### [Your task]
Copy out every line of the items below word for word, omitting the pictures.

-- BEGIN Provided data --

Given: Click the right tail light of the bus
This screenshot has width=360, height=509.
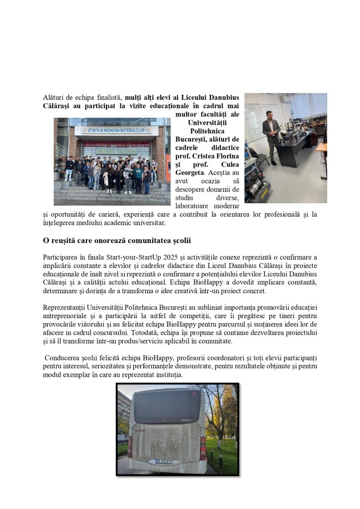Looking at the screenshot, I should [203, 447].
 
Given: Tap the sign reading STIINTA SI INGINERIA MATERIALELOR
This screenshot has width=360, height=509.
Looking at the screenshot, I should [116, 131].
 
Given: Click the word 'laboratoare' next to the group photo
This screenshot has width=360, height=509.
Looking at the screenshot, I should [193, 206].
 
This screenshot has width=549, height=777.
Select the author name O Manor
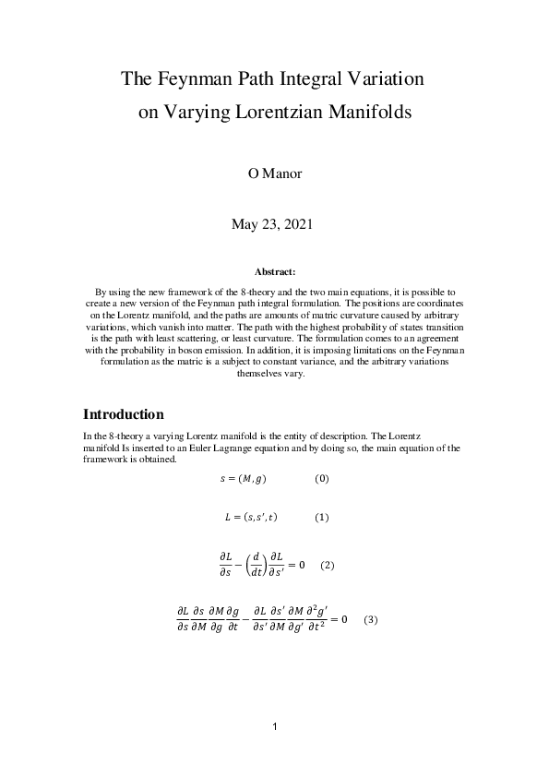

-- END Provided data --

### [Result of this exercise]
Given: Click the right tail light of the bus
This screenshot has width=360, height=509.
Looking at the screenshot, I should [203, 447].
 
Given: Tap the sign reading STIINTA SI INGINERIA MATERIALELOR
This screenshot has width=360, height=509.
Looking at the screenshot, I should [116, 131].
 
Given: Click the word 'laboratoare' next to the group photo
This screenshot has width=360, height=509.
Looking at the screenshot, I should [193, 206].
 
This screenshot has width=549, height=777.
Select the author name O Manor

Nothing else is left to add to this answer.